From cruciate ligament heartbreak to a first-ever England call-up, Leicester City’s James Justin’s rise has been quite remarkable…
One Sky Bet League Two promotion, one League One winner’s medal, two Luton Town Young Player of the Season Awards, a place in the 2018/19 PFA Team of the Season and an FA Cup winner’s medal with Leicester City.
After looking through James Justin’s career honours, you’d be forgiven for forgetting that he is still only 24 years old. It’s quite a list of achievements for the Hatters academy graduate.
Naturally talented and technically gifted, the versatile defender has risen through the ranks since making his professional debut in League Two six years ago, achieving plenty along the way. Now competing at the highest level on the Premier League stage and having earned a first-ever England call-up from Gareth Southgate, his is a story worth celebrating.
Luton born and bred, Justin’s EFL journey began in May 2016, but the signs of his potential had been evident long before his introduction to professional football.
Having joined the club in 2005, the defender first tasted success in a Hatters shirt as early as 2009, where he was part of the Under-11 team that famously defeated Bayern Munich 3-2 to win the Aarau Masters. After receiving an early call-up to the U18 side - aged just 16 - and establishing himself as a key figure in the Development Squad, Justin was part of a side that went on to become champions of the Central League Southern Division, win the Youth Alliance South East title and lift the Youth Alliance Cup. In the very same season, they also reached the Quarter-Finals of the FA Youth Cup. An impressive campaign for Luton’s next generation of rising young stars, who had deservedly caught the eye.
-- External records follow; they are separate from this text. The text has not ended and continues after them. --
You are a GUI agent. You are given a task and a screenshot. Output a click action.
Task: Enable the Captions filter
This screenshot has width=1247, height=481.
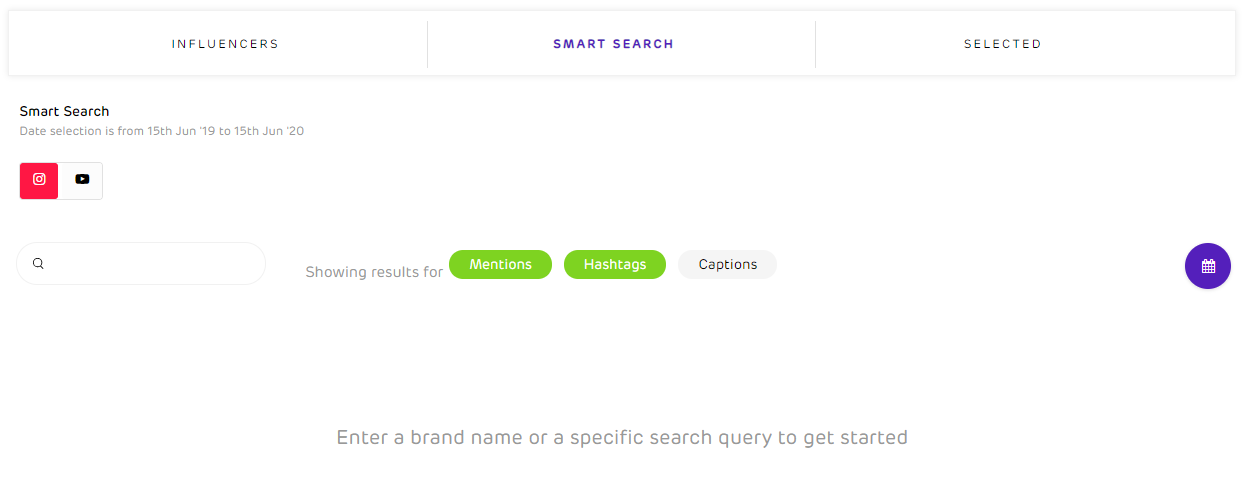point(727,265)
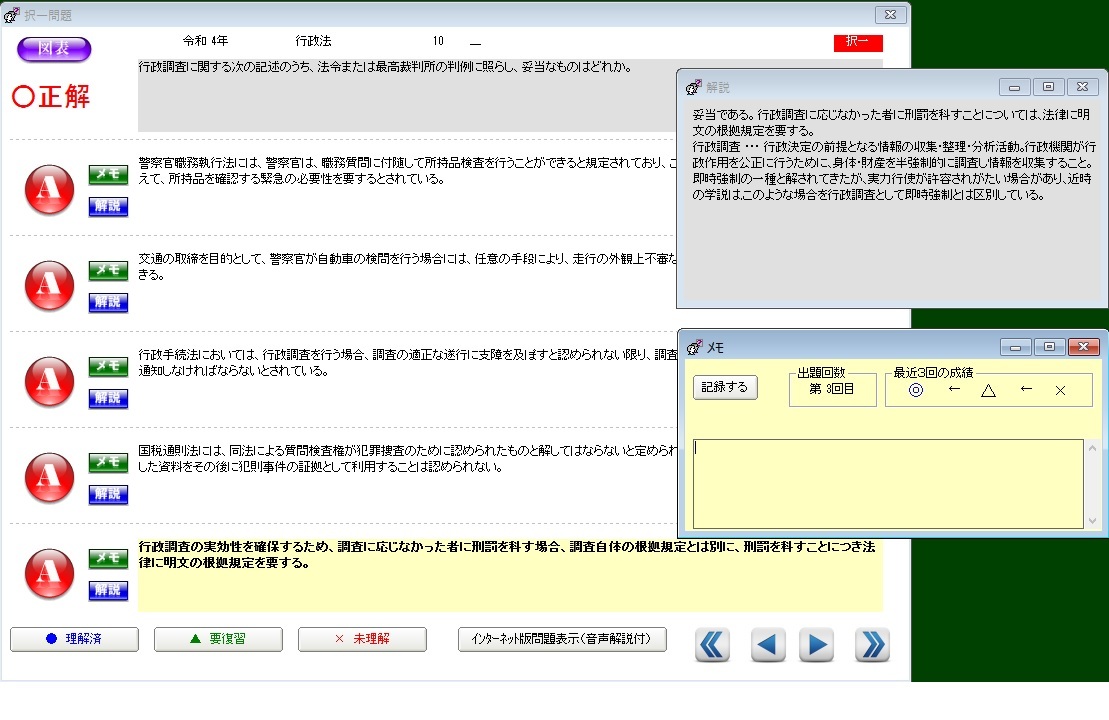Jump to the first question with double-left arrow
Viewport: 1109px width, 720px height.
(x=712, y=646)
There’s no doubt that the future looked bright, particularly for Justin, who had been tipped by staff to become a future first-team fans’ favourite. And they were right.
The defender made more than 100 Luton appearances before signing for Premier League Leicester in the summer of 2019, his rise something to be proud of.
“I’m not sure it’s sunk in that I’m a Premier League player yet,” says Justin, speaking exclusively to the EFL last year.
“It’s quite surreal, because it’s something I’ve been working towards my entire life and now I’m here, hopefully this is just the start."
Justin’s professional debut for the Hatters came as an 18-year-old, on the final day of the 2015/16 League Two season, ironically on the very same day that Leicester famously lifted the Premier League trophy for the first time in their history. Little did he know that, just a few years on, he’d be wearing the Leicester City shirt and competing in the Premier League himself…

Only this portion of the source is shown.